HEALTHCARE SUMMIT
University of Miami, Jackson Health square off at summit
A summit of University of Miami and Jackson Health System officials raised questions over the quality of doctors and treatment.
BY JOHN DORSCHNER
jdorschner@MiamiHerald.com
In a withering assessment, leaders of the University of Miami are complaining strongly about the overall direction of the Jackson Health System and the doctors it is hiring.
Phillip George, a plastic surgeon who is chairman of the UM board of trustees, said he was upset about the quality of Jackson's new doctors. ``I wouldn't send my family to many of them,'' he said.
The comment came Monday during a summit of leaders of two major South Florida institutions at a time when Miami-Dade's public health system is struggling with mounting losses -- and growing concerns about UM's ambitions since it purchased Cedars Medical Center, across the street from Jackson Memorial Hospital, in 2007.
For South Florida's consumers, the tension between the two healthcare giants raises questions about which is the best place to get treatment. For Miami-Dade's taxpayers, the question is how their money is being used at the Jackson system, which bears much of the burden for treating the poor and uninsured in the county.
On Tuesday, Gerald Kaiser, Jackson's chief medical officer, called George's statement about Jackson's doctors ``ill-advised . . . We have been very careful in building up Jackson's medical group.'' He said doctors are ``thoroughly vetted'' to be of the highest quality and many have privileges at UM's hospital as well as at Jackson.
WORKING TOGETHER
For more than a half-century, the institutions worked closely together, with Jackson Memorial serving as the medical school's teaching hospital. But since UM first considered getting its own hospital several years ago, Jackson decided to build its own brand, hiring doctors and putting increased emphasis on its suburban operations at Jackson North and Jackson South hospitals.
At the summit Monday, William Donelan, the UM medical school's chief operating officer, decried Jackson's expansion strategy, which he said was trying to emulate the Henry Ford Health System in Detroit and its suburbs. ``I don't think it's a winning proposition, frankly,'' Donelan said. He believes the public system's strength is Jackson Memorial, with its UM doctors, and that this should be emphasized.
The summit was called by Eneida Roldan, who became Jackson's chief executive in June, as one of a series of measures to turn around the struggling hospital. She said she was seeking a ``transparent'' sharing of data in which UM would detail what it is doing at its new hospital.
She said many at Jackson are concerned that UM doctors, who staff both hospitals, are sending patients with private insurance to its facility, while putting the poor and uninsured in the tax-subsidized Jackson Memorial.

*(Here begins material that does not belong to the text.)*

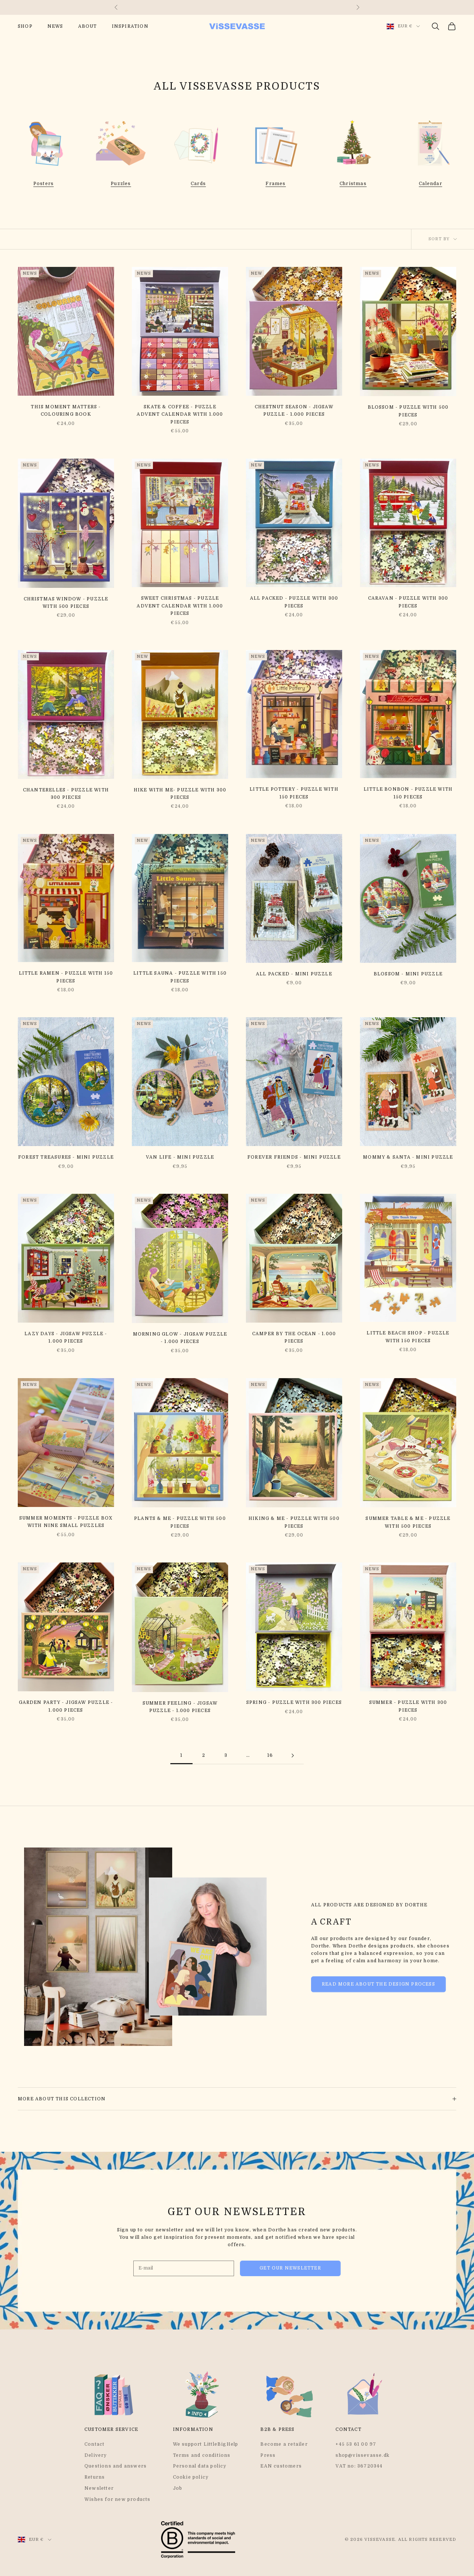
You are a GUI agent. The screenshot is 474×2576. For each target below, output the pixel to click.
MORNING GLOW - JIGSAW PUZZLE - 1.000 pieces (180, 1337)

``I do worry about what crosses the street,'' said Georgena Ford, a member of the Public Health Trust, which governs the Jackson system.
Pascal Goldschmidt, dean of UM's medical school, said at the summit that the new University of Miami Hospital was not doing anything to endanger Jackson. ``We've done a lot of good things together,'' he said, but acknowledged the perception of distrust on both the UM and Jackson staffs ``has worsened substantially.''
On Tuesday evening, after seeing an early version of this story on MiamiHerald.com, Goldschmidt said he wanted to make clear that he respects the quality of Jackson's physicians, but that it was difficult for UM doctors to work alongside them because Jackson's doctors, as government employees, are protected from lawsuits while the employees of UM, a private institution, are not.